Política - -
Consórcio com participação da família de ministro do TCU vence licitação de R$ 1 bilhão no Porto de Santos
Termômetro da Política
Compartilhe:

Um consórcio que inclui a esposa, o cunhado e o sogro do ministro Bruno Dantas, do Tribunal de Contas da União (TCU), foi declarado vencedor de um edital para operar um pátio de caminhões no Porto de Santos. O contrato tem valor estimado em R$ 1 bilhão e envolve um terreno de 242 mil m², com capacidade para até 530 vagas de veículos.

Ministro Bruno Dantas, do Tribunal de Contas da União
Ministro Bruno Dantas, do Tribunal de Contas da União (Foto: Foto: Charles Damasceno/CNJ)

A licitação foi disputada por apenas uma empresa, após a concorrente ter sido inabilitada antes do leilão. O certame está suspenso na Justiça desde 16 de junho, sob alegação de que teria sido estruturado de forma a restringir a competição.

O Consórcio Portolog, vencedor do processo, é administrado por João Pedro Camargo, cunhado de Dantas. A Oitenta & Nove Ponto Um Administração e Participações, que integra o grupo, tem como sócios a esposa do ministro, Camila Funaro Camargo Dantas, e o sogro dele, o empresário João Carlos Camargo.

A Autoridade Portuária de Santos (APS) defendeu o modelo da licitação na Justiça com base em um acórdão do TCU redigido pelo próprio ministro Dantas. Esse documento havia estabelecido regras mais restritivas de concorrência para outro leilão portuário, o do Tecon Santos 10.

Favorite o Termômetro da Política no Google e acompanhe as notícias mais importantes para o seu dia

Procurada, a Autoridade Portuária de Santos afirmou que o vínculo familiar é “irrelevante para a condução do certame”. A assessoria do TCU informou que “não comenta disputas comerciais” e que o julgamento do processo ocorreu em sessão pública.

A Oitenta & Nove Ponto Um Administração e Participações declarou que “possui ampla experiência comprovada e reconhecida atuação nos setores de infraestrutura e logística, conforme exigido pelo edital 01/2025”. A empresa informou ainda que atuou na construção de dois centros logísticos em São Paulo e está construindo mais dois, todos de iniciativa privada e sem licitação.
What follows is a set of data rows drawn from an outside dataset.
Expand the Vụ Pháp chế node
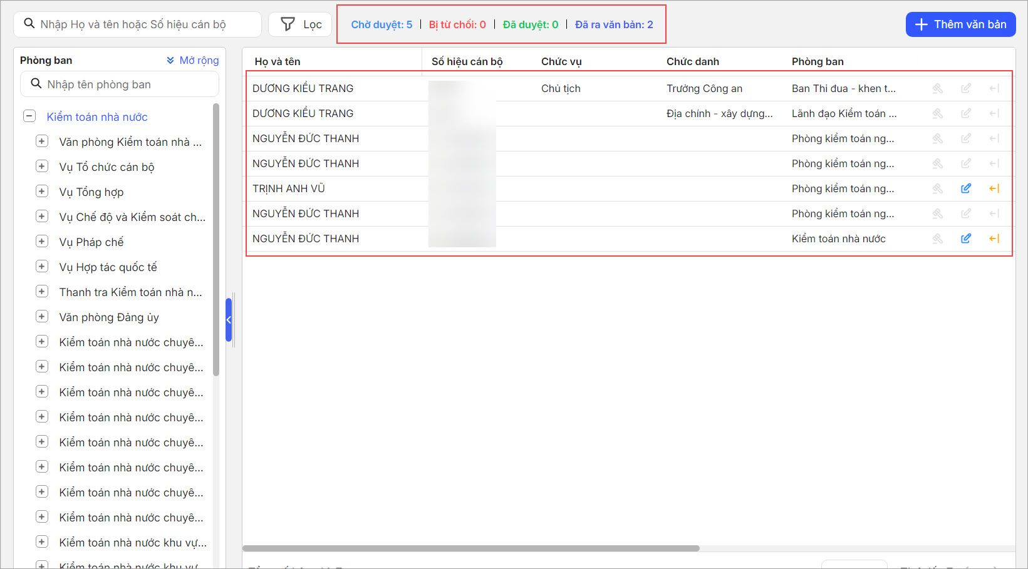Viewport: 1028px width, 569px height. [42, 242]
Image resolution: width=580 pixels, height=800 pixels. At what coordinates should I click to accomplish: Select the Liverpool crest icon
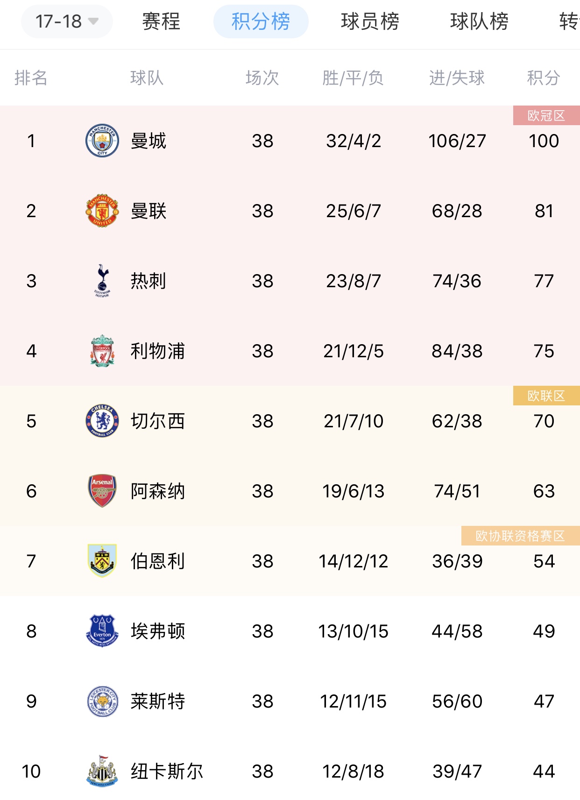pos(102,351)
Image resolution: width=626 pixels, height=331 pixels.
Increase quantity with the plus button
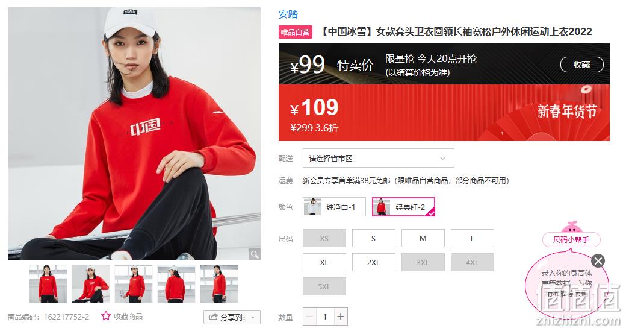341,317
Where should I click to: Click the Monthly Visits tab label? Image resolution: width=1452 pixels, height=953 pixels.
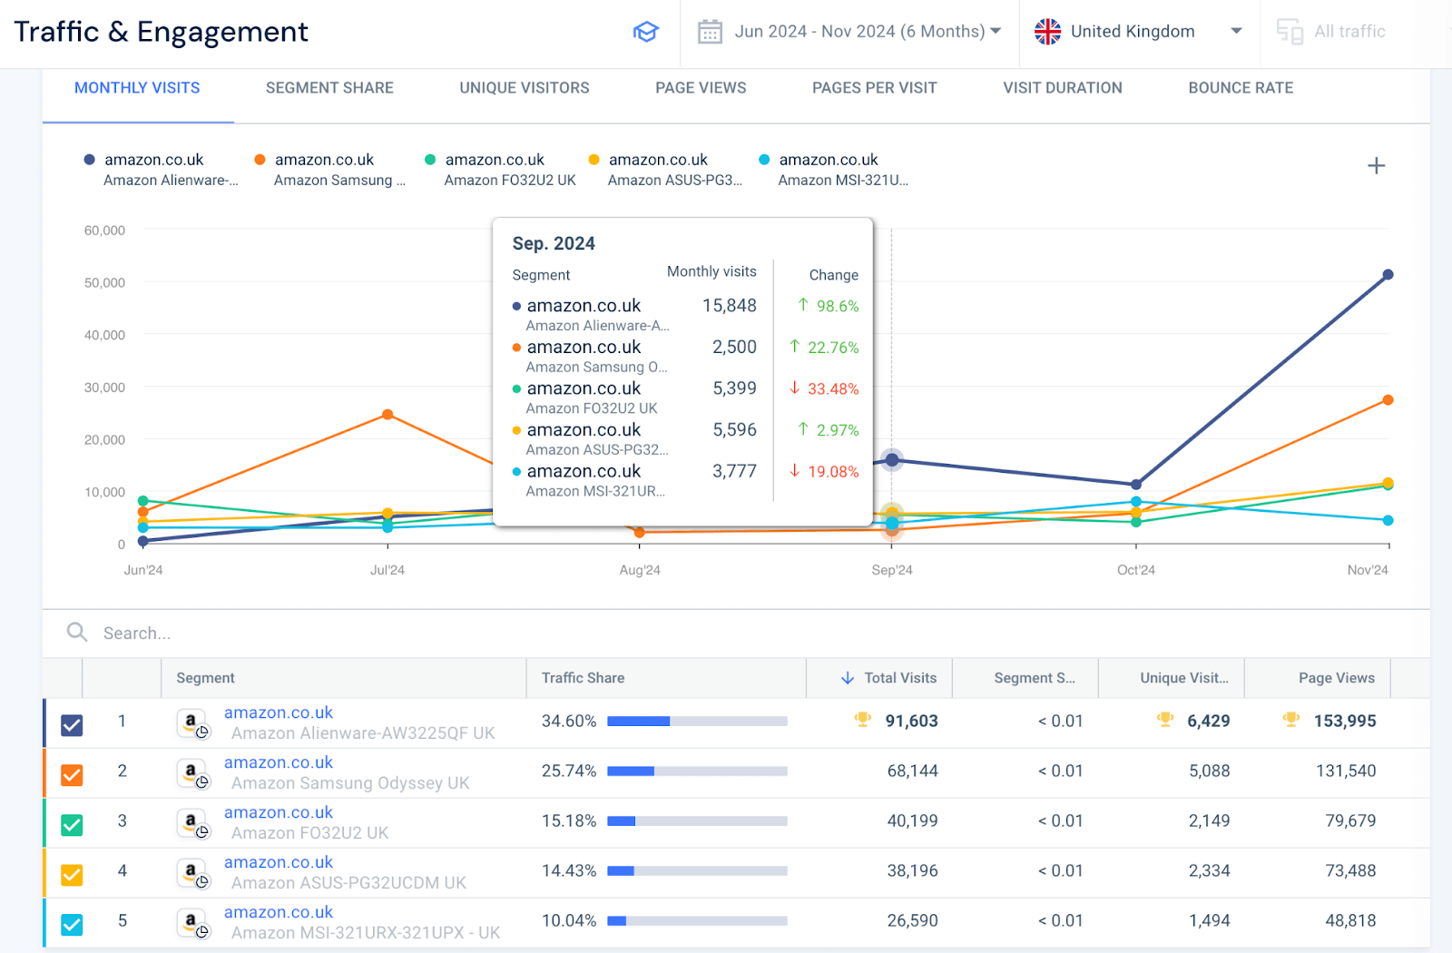137,87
A licitação do pátio de caminhões foi suspensa pela primeira vez em 19 de dezembro do ano passado. Em 7 de maio, uma decisão judicial reverteu a suspensão e autorizou a contratação. Logo após essa reversão, o Consórcio Portolog foi registrado na Junta Comercial. A Abratec (Associação Brasileira dos Terminais de Contêineres de Uso Público) recorreu e, em 16 de junho, uma nova decisão judicial voltou a paralisar o certame.

Leia também
Temporais atingem o Rio Grande do Sul e chuva forte avança pelo litoral do Nordeste nesta sexta

A associação alega que o prazo para apresentação de propostas era exíguo para o porte do contrato. O edital foi publicado em 21 de outubro e a data limite para entrega da documentação era 12 de novembro, o que corresponderia a apenas 16 dias úteis — prazo próximo ao mínimo legal previsto na Lei 13.303/16.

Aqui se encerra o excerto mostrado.